OBJECTIVE:
In the derivative passage below, translate the sentence "Using the definition of derivative we have:" into Spanish.
━━━━━ PASSAGE TO READ ━━━━━
Using the definition of derivative we have:

$d/dx( root(3)x ) = lim_(h->0) (root(3)(x+h)-root(3)(x))/h$

Now use the identity:

$(a^3-b^3) = (a-b)(a^2+ab+b^2)$

with $a= root(3)(x+h)$ and $b=root(3)(x)$ :

$( ( root(3)(x+h))^3 - (root(3)(x))^3) = (root(3)(x+h)-root(3)(x) )( root(3)((x+h)^2)+ root(3)(x(x+h)) + root(3)(x^2))$

$( x+h) -x = (root(3)(x+h)-root(3)(x) )( root(3)((x+h)^2)+ root(3)(x(x+h)) + root(3)(x^2))$

$h= (root(3)(x+h)-root(3)(x) )( root(3)((x+h)^2)+ root(3)(x(x+h)) + root(3)(x^2))$

So:

$(root(3)(x+h)-root(3)(x) )/h = 1/( root(3)((x+h)^2)+ root(3)(x(x+h)) + root(3)(x^2))$

and then:

$lim_(h->0) (root(3)(x+h)-root(3)(x))/h = lim_(h->0) 1/( root(3)((x+h)^2)+ root(3)(x(x+h)) + root(3)(x^2)) = 1/(3root(3)(x^2))$
━━━━━ DATA SEGMENT ━━━━━
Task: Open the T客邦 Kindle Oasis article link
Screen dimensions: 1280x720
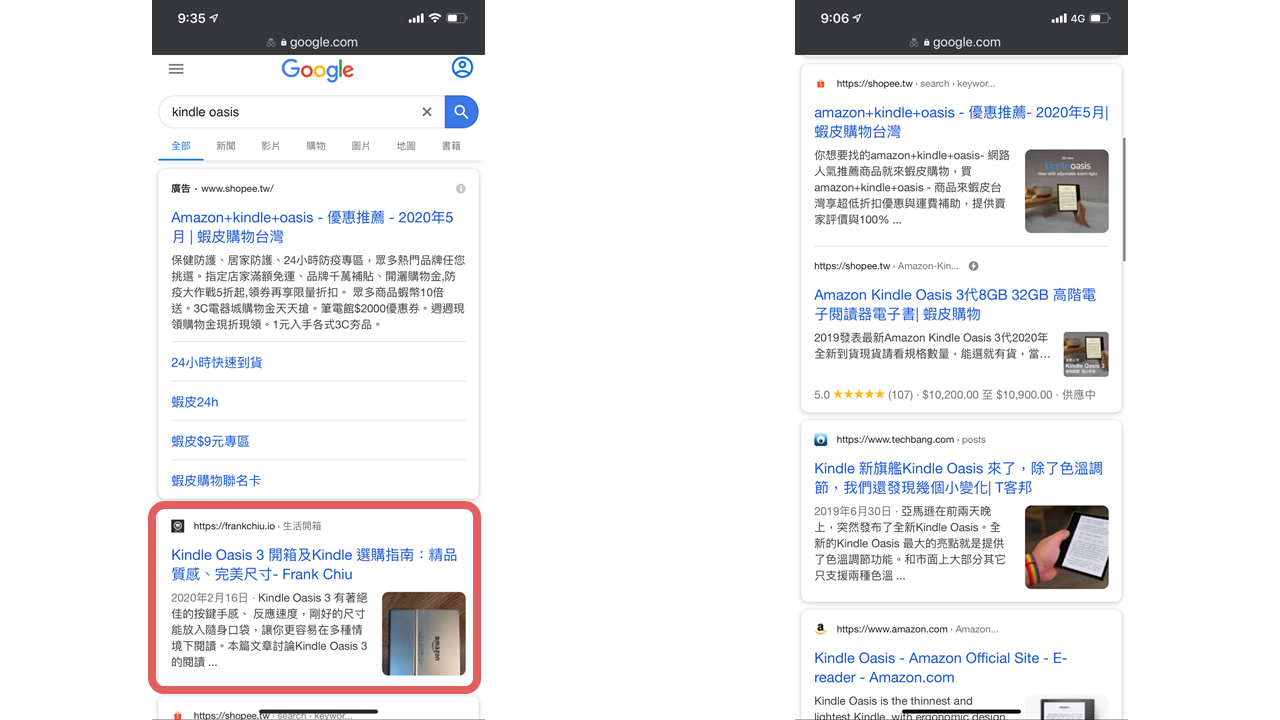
━━━━━
TASK RESULT:
Usando la definición de derivada tenemos: